The short answer: yes, but gently. Holidays are for recharging. The trick is slipping in some writing practice that doesn't feel like homework.
Here's how to do it.
Why Holidays Are Actually a Great Time for Writing
During term, writing practice tends to be rushed — a quick essay for English, a rushed response on a timed test. There's no space to slow down and actually think about the craft.
Holidays change that. No deadlines, no assessment stress. Your child can:
- Write about something they actually care about
- Take their time revising
- Try different styles (story, letter, argument, journal)
- Get feedback without it affecting a grade
That low-pressure environment is where real skill development happens.
The Two-Week Plan (Low Effort, High Impact)
You don't need a structured curriculum. Just a loose rhythm of writing 3–4 times across the two weeks.
Week 1: Free Writing
Let your child pick the topic. Any topic. The only rule: they have to write at least one full paragraph.
Ideas that tend to work:
- Primary (Yr 3–6): Write a story about something that actually happened to you. Write a letter to a future version of yourself. Describe your favourite place in detail.
- Secondary (Yr 7–10): Write an opinion piece about something you care about. Write a scene from your favourite book from a different character's perspective. Argue for or against a rule at school.
The goal in Week 1 is volume and enjoyment — not perfection. Let them write freely without stopping to correct spelling or structure.
Week 2: One Revision Cycle
Pick the piece from Week 1 your child likes best. Now spend one session improving it.
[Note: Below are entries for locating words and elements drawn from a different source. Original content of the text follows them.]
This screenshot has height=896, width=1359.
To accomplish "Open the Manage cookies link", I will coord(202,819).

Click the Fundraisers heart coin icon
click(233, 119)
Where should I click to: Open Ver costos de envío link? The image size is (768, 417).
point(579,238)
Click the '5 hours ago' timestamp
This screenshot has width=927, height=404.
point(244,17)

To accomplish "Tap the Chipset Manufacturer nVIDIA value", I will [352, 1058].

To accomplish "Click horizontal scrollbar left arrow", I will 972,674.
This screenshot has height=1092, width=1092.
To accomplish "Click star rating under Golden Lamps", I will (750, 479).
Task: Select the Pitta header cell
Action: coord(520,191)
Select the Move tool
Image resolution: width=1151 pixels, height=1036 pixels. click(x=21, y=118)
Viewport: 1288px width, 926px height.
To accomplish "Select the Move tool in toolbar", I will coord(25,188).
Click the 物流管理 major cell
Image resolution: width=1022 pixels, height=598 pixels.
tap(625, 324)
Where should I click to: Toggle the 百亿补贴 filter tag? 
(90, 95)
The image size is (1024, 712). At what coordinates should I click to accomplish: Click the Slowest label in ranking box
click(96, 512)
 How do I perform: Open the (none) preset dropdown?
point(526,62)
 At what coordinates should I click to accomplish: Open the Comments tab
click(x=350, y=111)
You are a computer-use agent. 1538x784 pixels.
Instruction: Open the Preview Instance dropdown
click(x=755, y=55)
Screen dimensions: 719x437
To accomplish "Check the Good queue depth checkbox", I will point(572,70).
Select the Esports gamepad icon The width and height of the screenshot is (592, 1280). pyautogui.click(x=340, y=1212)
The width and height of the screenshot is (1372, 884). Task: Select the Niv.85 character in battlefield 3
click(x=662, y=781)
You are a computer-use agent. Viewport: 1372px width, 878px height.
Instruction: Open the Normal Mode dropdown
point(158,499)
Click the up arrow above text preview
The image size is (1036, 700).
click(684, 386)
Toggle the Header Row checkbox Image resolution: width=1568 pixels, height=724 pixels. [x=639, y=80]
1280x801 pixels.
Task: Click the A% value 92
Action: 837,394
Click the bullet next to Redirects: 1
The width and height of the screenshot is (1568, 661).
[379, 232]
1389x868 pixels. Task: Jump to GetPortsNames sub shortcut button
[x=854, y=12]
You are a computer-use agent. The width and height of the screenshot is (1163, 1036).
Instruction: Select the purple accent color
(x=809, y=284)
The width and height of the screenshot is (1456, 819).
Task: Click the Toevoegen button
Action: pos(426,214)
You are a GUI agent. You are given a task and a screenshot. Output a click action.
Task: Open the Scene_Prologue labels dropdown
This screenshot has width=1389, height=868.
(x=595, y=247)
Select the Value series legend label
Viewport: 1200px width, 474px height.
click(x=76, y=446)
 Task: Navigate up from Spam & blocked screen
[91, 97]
What to focus on (pick one or two, not all):
- The opening line — Does it grab you? Could it be more interesting?
- Vocabulary — Find three words that feel flat. Replace them with something more precise or vivid.
- The ending — Does it land? Or does it just trail off?
- Read it aloud — This catches awkward sentences faster than reading silently.
One revision cycle teaches more about writing than two weeks of new drafts.
The Biggest Mistake Parents Make
Turning writing practice into a chore.
If your child sits down to write and you immediately start correcting their spelling, they'll associate writing with criticism — and resist it.
What works instead:- Ask questions: "What happens next? I want to know more about that part."
- Notice what's good first: "That sentence is really strong — I liked that."
- Save feedback for after they've finished the whole draft
The goal is to build a positive association with writing. The mechanics (spelling, grammar, structure) can be refined once they actually want to write.
For NAPLAN Prep Specifically
If your child is in Year 3, 5, 7, or 9 and NAPLAN results are on the way (or you're thinking about next year), the holidays are a good time to do one or two practice pieces under light conditions:
- Give them a prompt (we have free ones at kidswriting.ai/blog/naplan-writing-practice-prompts-years-3-5-7-9)
- Set a 40-minute timer
- Let them write without help
- Then review the result together using the NAPLAN criteria: audience, structure, ideas, vocabulary, cohesion, and mechanics
Getting comfortable with the format — before there's any pressure — is one of the best things you can do.
For Selective School Prep
If your child is preparing for the NSW or VIC Selective school test, the holidays are prime revision time. The writing component tests their ability to produce a quality piece quickly and independently.
Two practice pieces during the holidays, reviewed properly, is worth more than five rushed pieces during term.
Key things to practise:
- Narrative writing: Character, setting, conflict, resolution — in 40 minutes
- Persuasive writing: Strong opening argument, three supporting points, clear conclusion
- Varying sentence length for rhythm
- Starting paragraphs with something other than "I"
Getting Specific Feedback Without a Tutor
If you want more than your own eye on your child's writing, kidswriting.ai gives rubric-based AI feedback in seconds — aligned to NAPLAN and the Australian curriculum.
It won't replace a great English teacher, but for parents who want to point to something specific ("your vocabulary score is lower than your ideas score — let's work on that"), it's a practical shortcut. And it's free to try.
The Simple Version
You don't need a two-week writing boot camp. Even two or three writing sessions across the holidays — on topics your child actually finds interesting — will build real skills.
The secret isn't intensity. It's consistency over time. Holidays are one more chance to add a few reps to that long-term practice.